On another tough foreign policy problem, Obama met for two hours with Chinese Premier Wen Jiabao in a session dominated by Washington's demands that China let its currency float freely, U.S. officials said.
There's growing support on Capitol Hill for legislation to punish China. House of Representatives Speaker Nancy Pelosi, D-Calif., said Thursday that she supports a bill that would allow the Commerce Department to impose duties on Chinese goods to offset the reduced prices that are a product of what U.S. officials say is China's artificially low exchange rate.
Obama "made clear (to Wen) that we're expecting to see more action, more significant movement" on currency revaluation," said Jeffrey Bader, a senior U.S. National Security Council aide. "If the Chinese don't take action, we have other means of protecting U.S. interests," Bader said, apparently referring in part to action through the World Trade Organization.
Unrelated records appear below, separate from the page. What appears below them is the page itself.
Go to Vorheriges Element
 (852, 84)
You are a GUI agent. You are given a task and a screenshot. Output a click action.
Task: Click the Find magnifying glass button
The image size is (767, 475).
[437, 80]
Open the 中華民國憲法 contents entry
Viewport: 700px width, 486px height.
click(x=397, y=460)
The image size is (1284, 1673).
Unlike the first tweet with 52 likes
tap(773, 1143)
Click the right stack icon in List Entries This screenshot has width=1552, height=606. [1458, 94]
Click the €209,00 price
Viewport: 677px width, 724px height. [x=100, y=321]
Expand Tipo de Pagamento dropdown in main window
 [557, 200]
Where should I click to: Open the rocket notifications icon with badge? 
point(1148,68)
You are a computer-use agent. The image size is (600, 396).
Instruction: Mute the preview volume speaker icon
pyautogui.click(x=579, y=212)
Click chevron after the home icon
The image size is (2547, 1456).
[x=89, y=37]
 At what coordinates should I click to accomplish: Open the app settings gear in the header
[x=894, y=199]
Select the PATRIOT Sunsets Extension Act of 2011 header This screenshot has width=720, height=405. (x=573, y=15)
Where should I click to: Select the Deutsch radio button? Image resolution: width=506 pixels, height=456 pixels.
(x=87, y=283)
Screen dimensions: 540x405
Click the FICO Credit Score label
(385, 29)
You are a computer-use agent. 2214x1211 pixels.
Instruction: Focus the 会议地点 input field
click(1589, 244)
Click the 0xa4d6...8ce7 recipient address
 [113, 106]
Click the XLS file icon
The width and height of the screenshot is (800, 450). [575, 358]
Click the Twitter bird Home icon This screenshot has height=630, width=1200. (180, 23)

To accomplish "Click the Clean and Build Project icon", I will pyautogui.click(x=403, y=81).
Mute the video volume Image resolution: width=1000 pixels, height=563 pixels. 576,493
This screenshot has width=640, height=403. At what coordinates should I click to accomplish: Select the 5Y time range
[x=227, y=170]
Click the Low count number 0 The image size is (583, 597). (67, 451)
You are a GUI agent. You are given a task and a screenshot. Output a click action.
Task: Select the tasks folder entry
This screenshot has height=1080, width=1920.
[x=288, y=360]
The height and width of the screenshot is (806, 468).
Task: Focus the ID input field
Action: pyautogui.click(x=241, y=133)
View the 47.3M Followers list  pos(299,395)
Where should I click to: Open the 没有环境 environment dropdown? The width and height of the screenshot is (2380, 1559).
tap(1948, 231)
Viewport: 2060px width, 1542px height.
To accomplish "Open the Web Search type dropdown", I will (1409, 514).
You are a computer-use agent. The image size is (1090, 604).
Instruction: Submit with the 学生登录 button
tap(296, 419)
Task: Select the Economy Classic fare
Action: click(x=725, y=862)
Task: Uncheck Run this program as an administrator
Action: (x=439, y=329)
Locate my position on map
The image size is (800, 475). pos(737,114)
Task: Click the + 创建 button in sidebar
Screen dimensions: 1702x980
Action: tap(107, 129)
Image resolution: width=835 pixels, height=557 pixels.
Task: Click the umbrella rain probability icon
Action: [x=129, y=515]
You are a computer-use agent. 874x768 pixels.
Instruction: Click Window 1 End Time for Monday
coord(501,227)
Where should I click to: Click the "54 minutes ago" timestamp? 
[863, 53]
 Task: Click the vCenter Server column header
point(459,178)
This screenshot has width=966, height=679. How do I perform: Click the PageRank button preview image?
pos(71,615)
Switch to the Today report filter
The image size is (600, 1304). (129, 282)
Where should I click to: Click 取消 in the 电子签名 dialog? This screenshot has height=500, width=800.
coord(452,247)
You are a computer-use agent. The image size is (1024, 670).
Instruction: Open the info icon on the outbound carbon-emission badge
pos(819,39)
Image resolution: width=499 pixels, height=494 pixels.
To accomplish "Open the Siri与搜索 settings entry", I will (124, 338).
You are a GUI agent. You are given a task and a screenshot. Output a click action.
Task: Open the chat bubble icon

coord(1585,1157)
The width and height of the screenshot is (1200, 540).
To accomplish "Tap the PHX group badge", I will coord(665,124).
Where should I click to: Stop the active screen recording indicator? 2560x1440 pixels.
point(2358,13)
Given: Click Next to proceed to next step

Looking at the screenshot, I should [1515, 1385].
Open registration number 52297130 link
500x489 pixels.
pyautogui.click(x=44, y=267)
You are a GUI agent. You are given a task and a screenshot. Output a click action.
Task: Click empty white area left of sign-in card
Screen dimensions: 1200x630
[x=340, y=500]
On Iran's suspected nuclear weapons program, Obama used his speech to tell Tehran that, "The door remains open to diplomacy." However, he added that Iran must demonstrate a "clear and credible commitment" to addressing widespread suspicion that its nuclear work is aimed at developing a weapon.
Senior U.S. officials say that, in the aftermath of harsh international sanctions, Iran's leaders are debating whether to resume negotiations.
In a reminder of the vast divide that separates the two countries, however, Iranian President Mahmoud Ahmadinejad suggested in a speech several hours after Obama's that the U.S. government was behind the Sept. 11, 2001, terrorist attacks, and that Israel was the beneficiary. The U.S. delegation and several European delegations walked out in protest, as the U.S. delegation also did last year.
"Rather than representing the aspirations and goodwill of the Iranian people, Mr. Ahmadinejad has yet again chosen to spout vile conspiracy theories and anti-Semitic slurs that are as abhorrent and delusional as they are predictable," said Mark Kornblau, a spokesman for the U.S. Mission to the United Nations.
On Friday morning, Obama is scheduled to give an interview to the BBC's Persian service, which is widely listened to in Iran, in an attempt to speak directly to Iranians.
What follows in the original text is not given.